- [Instructions for the task] Nothing outside the stretch is wanted. Repeat exactly the lines of the listing below from the one that contains "results (1237, 1322)" through the one that contains "1998 Jaguar XJR (512, 1538)", both ends included.

<<<<

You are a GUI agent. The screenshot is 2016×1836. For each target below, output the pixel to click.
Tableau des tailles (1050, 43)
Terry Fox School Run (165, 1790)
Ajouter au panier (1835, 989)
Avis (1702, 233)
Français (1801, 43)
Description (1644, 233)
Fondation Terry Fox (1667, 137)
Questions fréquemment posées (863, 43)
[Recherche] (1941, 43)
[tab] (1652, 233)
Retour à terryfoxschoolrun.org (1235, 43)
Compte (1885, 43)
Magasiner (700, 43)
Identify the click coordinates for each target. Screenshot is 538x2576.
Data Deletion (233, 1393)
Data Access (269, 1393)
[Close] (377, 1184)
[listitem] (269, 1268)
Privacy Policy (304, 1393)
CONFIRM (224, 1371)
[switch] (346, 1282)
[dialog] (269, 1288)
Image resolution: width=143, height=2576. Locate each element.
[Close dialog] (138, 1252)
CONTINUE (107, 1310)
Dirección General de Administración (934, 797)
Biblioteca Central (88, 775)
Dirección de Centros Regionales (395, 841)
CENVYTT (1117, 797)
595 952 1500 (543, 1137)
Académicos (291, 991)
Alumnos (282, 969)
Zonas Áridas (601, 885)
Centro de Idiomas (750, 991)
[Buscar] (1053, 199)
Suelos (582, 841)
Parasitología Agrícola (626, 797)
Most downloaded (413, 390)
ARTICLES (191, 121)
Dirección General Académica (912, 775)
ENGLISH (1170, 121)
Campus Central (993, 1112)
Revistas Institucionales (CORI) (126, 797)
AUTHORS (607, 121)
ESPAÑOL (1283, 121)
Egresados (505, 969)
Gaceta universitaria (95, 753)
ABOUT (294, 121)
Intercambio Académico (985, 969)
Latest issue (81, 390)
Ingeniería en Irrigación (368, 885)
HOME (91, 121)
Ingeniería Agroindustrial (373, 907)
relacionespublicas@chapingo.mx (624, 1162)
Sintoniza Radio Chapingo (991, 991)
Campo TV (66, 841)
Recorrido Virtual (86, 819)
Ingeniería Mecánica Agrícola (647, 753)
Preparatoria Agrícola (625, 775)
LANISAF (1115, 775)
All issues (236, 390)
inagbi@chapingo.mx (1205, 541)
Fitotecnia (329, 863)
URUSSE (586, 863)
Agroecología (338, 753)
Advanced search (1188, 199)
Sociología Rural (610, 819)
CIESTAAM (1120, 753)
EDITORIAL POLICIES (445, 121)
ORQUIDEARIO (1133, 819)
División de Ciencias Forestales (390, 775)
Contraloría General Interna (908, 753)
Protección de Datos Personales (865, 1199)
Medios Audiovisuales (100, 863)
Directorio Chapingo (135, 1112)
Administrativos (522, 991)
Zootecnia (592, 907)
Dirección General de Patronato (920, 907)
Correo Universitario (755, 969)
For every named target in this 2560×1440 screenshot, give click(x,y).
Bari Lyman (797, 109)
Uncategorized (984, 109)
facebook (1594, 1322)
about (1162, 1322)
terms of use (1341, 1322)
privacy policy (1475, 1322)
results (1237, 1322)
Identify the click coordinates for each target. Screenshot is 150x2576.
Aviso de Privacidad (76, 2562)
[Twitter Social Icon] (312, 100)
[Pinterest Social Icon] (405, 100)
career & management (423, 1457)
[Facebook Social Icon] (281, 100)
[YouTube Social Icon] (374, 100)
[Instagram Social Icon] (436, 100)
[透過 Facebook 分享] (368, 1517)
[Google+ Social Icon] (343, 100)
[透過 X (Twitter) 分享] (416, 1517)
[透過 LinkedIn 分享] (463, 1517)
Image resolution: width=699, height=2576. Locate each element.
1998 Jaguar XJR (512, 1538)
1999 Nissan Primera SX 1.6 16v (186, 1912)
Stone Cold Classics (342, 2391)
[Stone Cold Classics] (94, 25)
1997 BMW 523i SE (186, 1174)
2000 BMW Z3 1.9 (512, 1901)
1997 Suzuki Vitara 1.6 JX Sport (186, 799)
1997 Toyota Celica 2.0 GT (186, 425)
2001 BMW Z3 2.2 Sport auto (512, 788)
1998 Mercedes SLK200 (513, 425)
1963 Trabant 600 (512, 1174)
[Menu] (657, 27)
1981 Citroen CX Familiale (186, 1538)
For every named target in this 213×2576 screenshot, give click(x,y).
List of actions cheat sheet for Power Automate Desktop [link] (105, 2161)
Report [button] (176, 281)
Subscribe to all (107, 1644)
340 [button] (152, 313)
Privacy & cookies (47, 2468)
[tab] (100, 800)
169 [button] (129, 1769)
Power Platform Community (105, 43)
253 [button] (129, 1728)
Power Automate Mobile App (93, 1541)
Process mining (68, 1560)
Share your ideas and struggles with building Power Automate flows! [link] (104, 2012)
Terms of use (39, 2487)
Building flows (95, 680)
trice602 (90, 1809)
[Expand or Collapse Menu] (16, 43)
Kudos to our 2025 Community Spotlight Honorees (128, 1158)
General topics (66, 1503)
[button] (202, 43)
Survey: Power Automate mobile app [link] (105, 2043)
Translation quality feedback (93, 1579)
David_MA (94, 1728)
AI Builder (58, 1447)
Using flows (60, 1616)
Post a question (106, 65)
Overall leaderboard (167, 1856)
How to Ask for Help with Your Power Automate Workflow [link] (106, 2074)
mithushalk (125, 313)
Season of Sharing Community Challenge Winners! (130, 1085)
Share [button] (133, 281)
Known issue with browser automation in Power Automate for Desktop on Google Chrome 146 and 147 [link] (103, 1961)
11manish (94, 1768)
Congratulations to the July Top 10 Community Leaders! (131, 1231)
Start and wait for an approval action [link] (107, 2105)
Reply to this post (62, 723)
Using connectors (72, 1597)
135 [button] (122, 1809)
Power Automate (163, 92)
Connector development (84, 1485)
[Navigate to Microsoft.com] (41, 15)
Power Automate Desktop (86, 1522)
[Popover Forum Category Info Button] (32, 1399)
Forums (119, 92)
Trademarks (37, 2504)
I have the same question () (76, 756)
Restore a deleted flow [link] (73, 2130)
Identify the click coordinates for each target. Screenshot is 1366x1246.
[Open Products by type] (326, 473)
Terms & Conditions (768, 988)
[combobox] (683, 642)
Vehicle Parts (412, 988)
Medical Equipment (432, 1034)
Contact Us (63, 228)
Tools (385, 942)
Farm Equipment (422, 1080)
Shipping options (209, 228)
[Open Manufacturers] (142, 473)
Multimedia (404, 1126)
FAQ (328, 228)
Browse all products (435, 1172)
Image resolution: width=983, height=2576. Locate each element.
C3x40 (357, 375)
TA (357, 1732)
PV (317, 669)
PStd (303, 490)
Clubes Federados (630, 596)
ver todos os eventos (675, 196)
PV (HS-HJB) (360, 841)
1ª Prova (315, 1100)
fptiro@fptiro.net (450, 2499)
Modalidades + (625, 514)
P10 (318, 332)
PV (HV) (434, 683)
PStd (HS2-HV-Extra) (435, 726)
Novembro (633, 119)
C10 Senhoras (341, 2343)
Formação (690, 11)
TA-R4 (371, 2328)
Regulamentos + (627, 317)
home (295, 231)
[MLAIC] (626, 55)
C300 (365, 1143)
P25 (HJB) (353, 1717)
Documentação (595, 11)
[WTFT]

>>>>

- [Solution]
results (1237, 1322)
Identify the click coordinates for each target. Screenshot is 150x2576.
Aviso de Privacidad (76, 2562)
[Twitter Social Icon] (312, 100)
[Pinterest Social Icon] (405, 100)
career & management (423, 1457)
[Facebook Social Icon] (281, 100)
[YouTube Social Icon] (374, 100)
[Instagram Social Icon] (436, 100)
[透過 Facebook 分享] (368, 1517)
[Google+ Social Icon] (343, 100)
[透過 X (Twitter) 分享] (416, 1517)
[透過 LinkedIn 分享] (463, 1517)
Image resolution: width=699, height=2576. Locate each element.
1998 Jaguar XJR (512, 1538)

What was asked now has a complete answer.